Voici un résumé en cinq points clés de l’article sur le sujet : Jobs d’été, l’école discrète des futurs patrons.

Une école de la débrouillardise et de l’autonomie : Dès l’adolescence, Arnaud de Puyfontaine et Pauline Laigneau ont multiplié les petits boulots — lavage de voiture, vente, stages en entreprise — qui leur ont appris à se débrouiller seuls, gagner leur propre argent et découvrir le monde du travail.
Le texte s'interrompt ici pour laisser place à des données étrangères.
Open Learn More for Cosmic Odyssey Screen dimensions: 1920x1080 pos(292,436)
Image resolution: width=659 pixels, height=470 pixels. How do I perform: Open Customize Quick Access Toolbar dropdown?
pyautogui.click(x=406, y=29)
Des expériences qui orientent les parcours professionnels : Ces jobs estivaux aident à mieux se connaître, à identifier ses aspirations et à affiner son orientation professionnelle. Pauline Laigneau quitte ainsi la recherche pour l’entrepreneuriat après avoir testé plusieurs voies.

Le travail de terrain forge l’humilité : Même une fois au sommet, les expériences de terrain laissent une empreinte durable. Elles rappellent aux dirigeants la réalité du travail et inculquent une discipline précieuse. Le diplôme compte, mais c’est l’usage qu’on en fait qui fait la différence.

La vente, un métier fondateur et souvent sous-estimé : Mal perçue en France, la vente est pourtant un excellent apprentissage du contact humain et du service. Pauline Laigneau en a tiré les réflexes clés de sa stratégie de marque, et continue d’y revenir pour rester connectée à ses clients.

Une diversité d’expériences, un atout majeur : Qu’il s’agisse de décharger des camions ou de commander un navire, toute expérience, même ingrate, révèle des qualités humaines précieuses. Les recruteurs y sont de plus en plus sensibles, préférant des profils forgés par la réalité à ceux uniquement diplômés.